### Selected text

Though the BACB hasn’t revised its Model Act for Licensing/Regulating Behavior Analysts since 2012, in August of 2018, the Association of Professional Behavior Analysts (APBA) adopted its own Model Behavior Analyst Licensure Act, which largely mirrors BACB recommendations, but clarifies some language on the licensing qualifications individual states may choose to adopt when establishing their own regulations and licensing laws.
The APBA is an independent professional association and advocacy group working on behalf of ABA practitioners to uphold the highest professional standards and further the profession through a clear and universally recognized regulatory structure, so naturally they work hand in glove with the BACB. In fact, just like the BACB Model Act, the APBA’s 2018 Model Act makes BACB certification the basis for state licensure. This is no different than other professions like nursing, psychology or speech-language pathology in which all state licensing boards align themselves with one nationally recognized examination and certification process.

######
### Given records

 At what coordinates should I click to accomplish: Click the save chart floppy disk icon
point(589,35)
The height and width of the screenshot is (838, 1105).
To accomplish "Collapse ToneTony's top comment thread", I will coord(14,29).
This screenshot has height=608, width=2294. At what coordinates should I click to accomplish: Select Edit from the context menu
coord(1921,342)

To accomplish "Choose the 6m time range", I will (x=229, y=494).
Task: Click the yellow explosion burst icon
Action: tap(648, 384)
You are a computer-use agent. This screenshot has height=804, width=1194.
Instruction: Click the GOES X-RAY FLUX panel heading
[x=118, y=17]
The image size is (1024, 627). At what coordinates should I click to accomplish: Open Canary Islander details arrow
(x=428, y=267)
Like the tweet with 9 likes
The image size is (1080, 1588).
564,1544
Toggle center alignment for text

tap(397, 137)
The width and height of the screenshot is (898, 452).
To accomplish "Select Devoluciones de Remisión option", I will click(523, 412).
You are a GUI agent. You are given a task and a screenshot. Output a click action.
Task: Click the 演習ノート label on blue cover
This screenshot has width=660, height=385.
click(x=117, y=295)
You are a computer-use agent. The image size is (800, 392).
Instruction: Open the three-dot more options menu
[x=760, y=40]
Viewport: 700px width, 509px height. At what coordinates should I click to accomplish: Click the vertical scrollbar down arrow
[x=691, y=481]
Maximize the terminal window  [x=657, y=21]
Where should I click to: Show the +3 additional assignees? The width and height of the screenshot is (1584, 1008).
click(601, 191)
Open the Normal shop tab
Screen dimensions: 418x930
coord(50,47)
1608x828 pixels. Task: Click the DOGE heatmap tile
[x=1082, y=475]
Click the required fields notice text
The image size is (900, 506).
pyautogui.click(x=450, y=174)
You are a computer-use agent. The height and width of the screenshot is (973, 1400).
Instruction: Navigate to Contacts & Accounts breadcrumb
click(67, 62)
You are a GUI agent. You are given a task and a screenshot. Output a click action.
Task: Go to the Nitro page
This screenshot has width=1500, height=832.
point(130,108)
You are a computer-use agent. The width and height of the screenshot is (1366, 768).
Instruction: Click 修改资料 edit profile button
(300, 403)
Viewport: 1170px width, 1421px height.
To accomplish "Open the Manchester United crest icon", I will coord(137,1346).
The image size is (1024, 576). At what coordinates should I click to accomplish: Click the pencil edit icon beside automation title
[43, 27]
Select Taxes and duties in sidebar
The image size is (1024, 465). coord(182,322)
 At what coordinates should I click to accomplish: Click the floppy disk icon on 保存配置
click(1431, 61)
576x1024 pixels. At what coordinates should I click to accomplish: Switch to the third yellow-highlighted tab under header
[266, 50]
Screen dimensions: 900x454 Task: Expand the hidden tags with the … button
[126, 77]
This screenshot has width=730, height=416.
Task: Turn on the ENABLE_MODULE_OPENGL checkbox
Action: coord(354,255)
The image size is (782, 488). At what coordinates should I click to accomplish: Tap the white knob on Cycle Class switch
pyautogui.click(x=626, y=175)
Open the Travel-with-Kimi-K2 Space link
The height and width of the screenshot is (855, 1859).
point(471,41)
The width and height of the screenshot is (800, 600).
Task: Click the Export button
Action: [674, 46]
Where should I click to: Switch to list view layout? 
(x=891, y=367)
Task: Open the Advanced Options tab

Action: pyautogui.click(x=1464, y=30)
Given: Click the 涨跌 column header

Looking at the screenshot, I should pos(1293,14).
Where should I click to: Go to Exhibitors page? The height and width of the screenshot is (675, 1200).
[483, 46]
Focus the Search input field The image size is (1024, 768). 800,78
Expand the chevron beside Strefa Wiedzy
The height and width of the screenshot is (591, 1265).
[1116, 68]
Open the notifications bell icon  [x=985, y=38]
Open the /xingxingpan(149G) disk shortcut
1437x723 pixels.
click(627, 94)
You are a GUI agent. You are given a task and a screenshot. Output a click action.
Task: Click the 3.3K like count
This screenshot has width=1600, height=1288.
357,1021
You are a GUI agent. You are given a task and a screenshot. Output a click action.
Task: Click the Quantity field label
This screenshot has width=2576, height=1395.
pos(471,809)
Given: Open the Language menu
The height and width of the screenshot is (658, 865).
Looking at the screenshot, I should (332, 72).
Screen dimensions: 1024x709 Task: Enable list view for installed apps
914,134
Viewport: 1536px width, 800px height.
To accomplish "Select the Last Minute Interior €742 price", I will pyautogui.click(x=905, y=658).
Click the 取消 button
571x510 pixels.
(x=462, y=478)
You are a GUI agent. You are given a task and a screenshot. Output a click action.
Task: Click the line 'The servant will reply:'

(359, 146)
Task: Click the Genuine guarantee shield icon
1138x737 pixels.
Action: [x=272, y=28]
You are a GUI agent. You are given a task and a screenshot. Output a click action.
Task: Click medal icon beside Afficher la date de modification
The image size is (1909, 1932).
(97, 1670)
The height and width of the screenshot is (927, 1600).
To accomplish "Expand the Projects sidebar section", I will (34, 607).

######

Task brief:
Please answer these questions from the licensing passage:
(a) In what month and year did the APBA adopt its Model Behavior Analyst Licensure Act?
(b) What does the APBA's 2018 Model Act make the basis for state licensure?
(c) Which other professions does the passage name as having state licensing boards aligned with one nationally recognized examination and certification process?
The entries stand apart from the licensing passage and are separate material.

Response below:
(a) August 2018
(b) BACB certification
(c) Nursing, psychology and speech-language pathology